Gold Fields Ltd. reiterated its 2026 production guidance but warned that war-induced surges in oil prices could threaten its ability to meet cost expectations, a challenge compounded by gold’s surprising 11 percent price drop since the conflict in Iran began.
The selloff runs counter to gold’s reputation as a haven, but reflects a greater need for liquidity among some of the world’s largest holders. Rather than a failure of the metal, the price action shows it is being used as a source of cash. “When dollar shortages hit, safe haven assets like gold can become a source of cash,” according to a note from LPL Financial cited by Forbes. Turkey’s central bank, for example, sold three billion dollars worth of gold in a single week in March to stabilize the lira after the energy shock.
The dynamic creates a complex environment for gold producers. Mining is an energy-intensive business, and higher oil prices directly translate to higher operating costs for everything from excavation to transportation. Gold Fields’ warning on May 7 highlights the margin pressure facing the sector as input costs rise while the final product’s price is falling. Since the war started on February 28, gold has declined 11 percent, an unusual move for an asset that typically rallies during periods of geopolitical instability.
This situation puts miners and their investors in a precarious position. The very geopolitical risks that should enhance gold's appeal are simultaneously creating a dash for US dollars, forcing some central banks and state actors to sell their gold reserves. This pressure on the gold price, combined with rising energy costs, could compress profit margins for major producers like Gold Fields, Newmont Corporation, and Barrick Gold, even as physical demand in other areas remains strong.
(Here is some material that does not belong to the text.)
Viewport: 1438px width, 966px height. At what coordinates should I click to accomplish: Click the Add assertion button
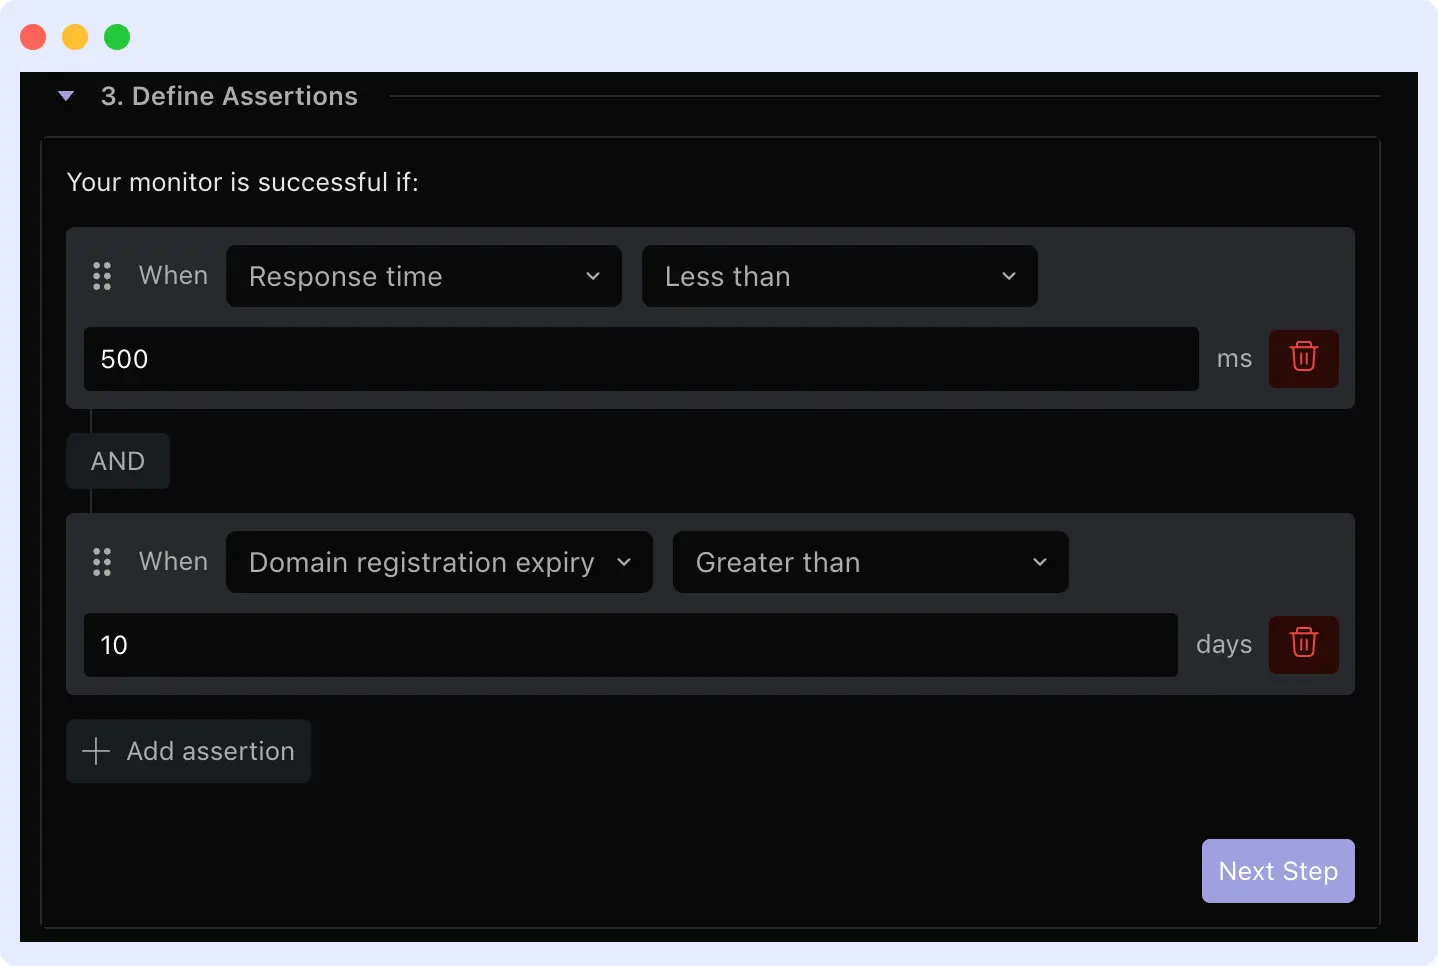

The Amazon's High Price for Gold
The persistent demand for gold, fueled by both investment and instability, carries significant environmental and social costs. A recent surge in illegal mining in Brazil's Amazon, driven by high gold prices, has accelerated deforestation and mercury contamination to hazardous levels, according to a study by Amazon Conservation. The report found that illegal mining operations are clearing protected rainforests and Indigenous territories, with an estimated 80 percent of mining-related deforestation in Brazil carrying a high risk of being illegal.
These illicit operations dump mercury into rivers, poisoning waterways and the food chain. A study by Fiocruz, a Brazilian research institution, found that over 21 percent of fish sold in public markets across the Amazon exceeded mercury limits set by the World Health Organization. While enforcement has been stepped up in some areas, officials describe it as a "cat-and-mouse game," with miners often financed by large criminal organizations.
This article is for informational purposes only and does not constitute investment advice.